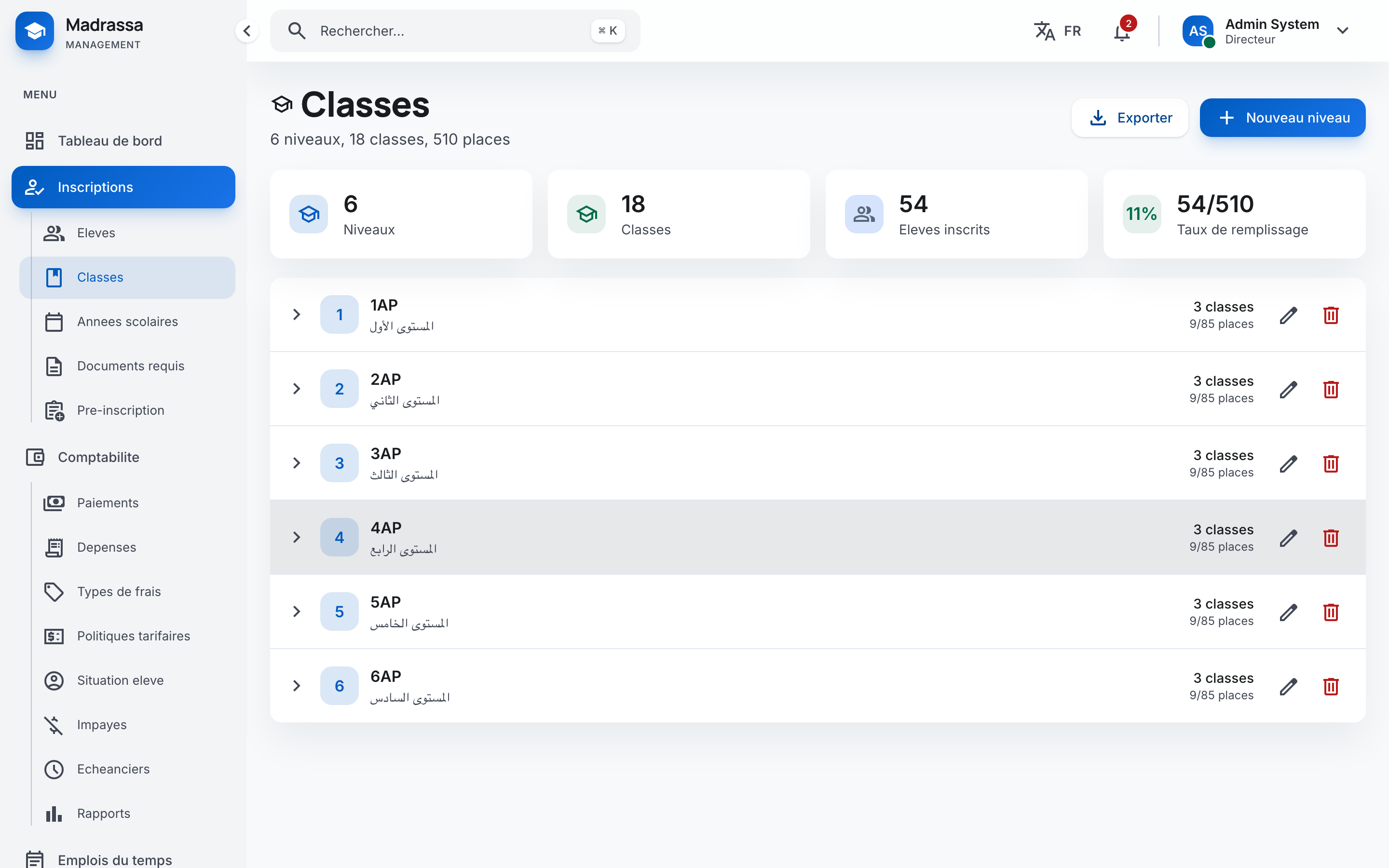1389x868 pixels.
Task: Click the trash icon for 6AP
Action: [1331, 687]
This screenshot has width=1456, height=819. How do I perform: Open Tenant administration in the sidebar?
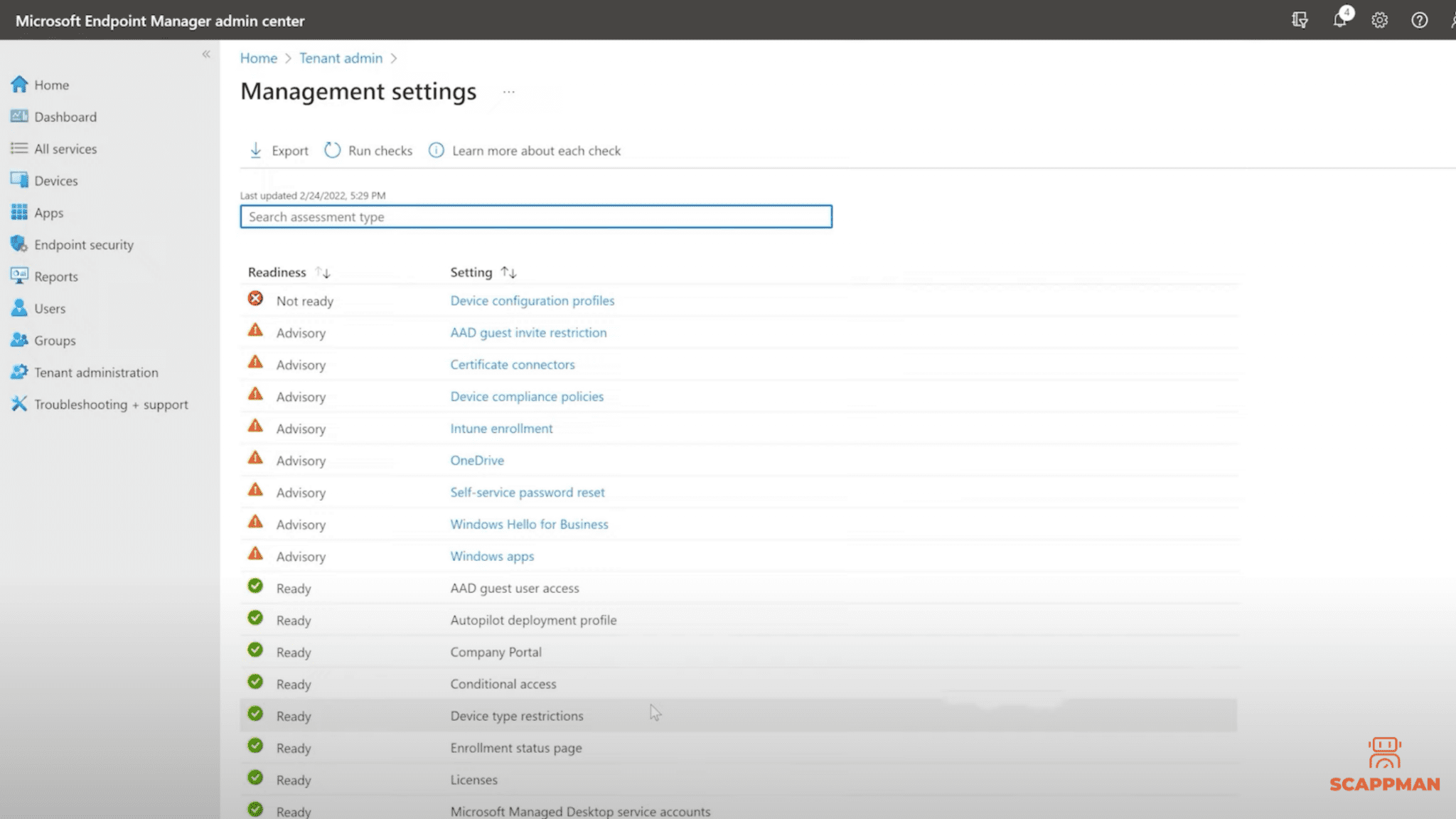[x=96, y=372]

EXERCISE PROMPT ::
Each line from the one containing "This screenshot has" through the last line of the entries above is to be extracted exactly. Pictures are not part of the copy.

RESPONSE BOX ::
This screenshot has width=1456, height=819. How do I perform: Open Tenant administration in the sidebar?
[x=96, y=372]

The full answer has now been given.